Comet C/2020 F3 NEOWISE spotted from Toco, Trinidad. While difficult to see with the naked eye, it is an easy binocular target that will be visible in the northwestern sky just after sunset over the next few days. Image: Isa Mohammed.
Comet NEOWISE has been spotted in T&T’s skies for the first time on Saturday night by several sky gazers. This comet will stick around nearly every night, with peak visibility just after sunset in our northwestern night sky.
What is NEOWISE?
NEOWISE, formally known as C/2020 F3 NEOWISE, was discovered on March 27, 2020, by NASA’s Near-Earth Object Wide-field Infrared Survey Explorer (NEOWISE). The comet reached and survived its closest approach to the Sun (perihelion) on July 3 and has since become brighter with every passing day as it moves closer to the Earth.
Comet NEOWISE will make its closest approach to our planet on July 23, 2020.
Where to see NEOWISE?
Currently, the almost three miles (4.83 kilometers) wide comet is visible with naked eyes from very dark Northern Hemisphere locations during a short window of time just after sunset.

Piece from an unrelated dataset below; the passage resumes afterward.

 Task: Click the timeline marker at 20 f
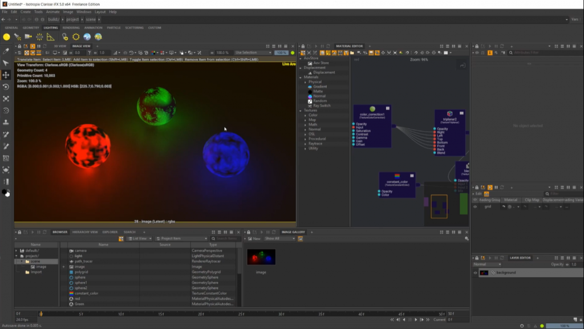pos(201,314)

To see it, find a dark spot with little to no ambient lighting and look up—the darker your viewing location, the better you will be able to see this icy visitor from outer space and its tail.
While it is visible in T&T’s skies to the naked eye, it is more visible by using binoculars to first locate it and then looking at it with naked eyes. Binoculars are especially helpful in spotting the comet’s majestic split tail. Most household binoculars will suffice.
Since the comet’s path brings it very close to the horizon at most locations, we recommend that comet gazers find an observation point with an unobstructed view of the horizon.
You can also use timeanddate.com‘s Night Sky Tracker to look at where exactly in the night sky you should be looking.
When to See Comet NEOWISE
You’ll be looking towards the northwest after 6:31 PM every night this week (July 18th to the 28th).
NEOWISE started as an early morning comet and is quickly developing into an evening comet. At the moment, it is in the constellation Lynx and will move into Ursa Major by mid-July.
Astronomers anticipate that it will remain bright and be visible with naked eyes or with the help of binoculars throughout the month of July. By early August, however, the comet is expected to fade away as it finds its way back to the outskirts of our Solar System.
If you are in the Northern Hemisphere, make sure you take the time to catch a glimpse. This comet will not be back for a long time—6,800 years to be precise! And while you are at it, don’t forget to look out for Mars, Jupiter, and Saturn!
It’s A Comet – Not an Asteroid or Meteor
Comets are small celestial bodies that orbit the Sun. Primarily made of dust and ice, they are thought to be remnants of the formation of the Solar System.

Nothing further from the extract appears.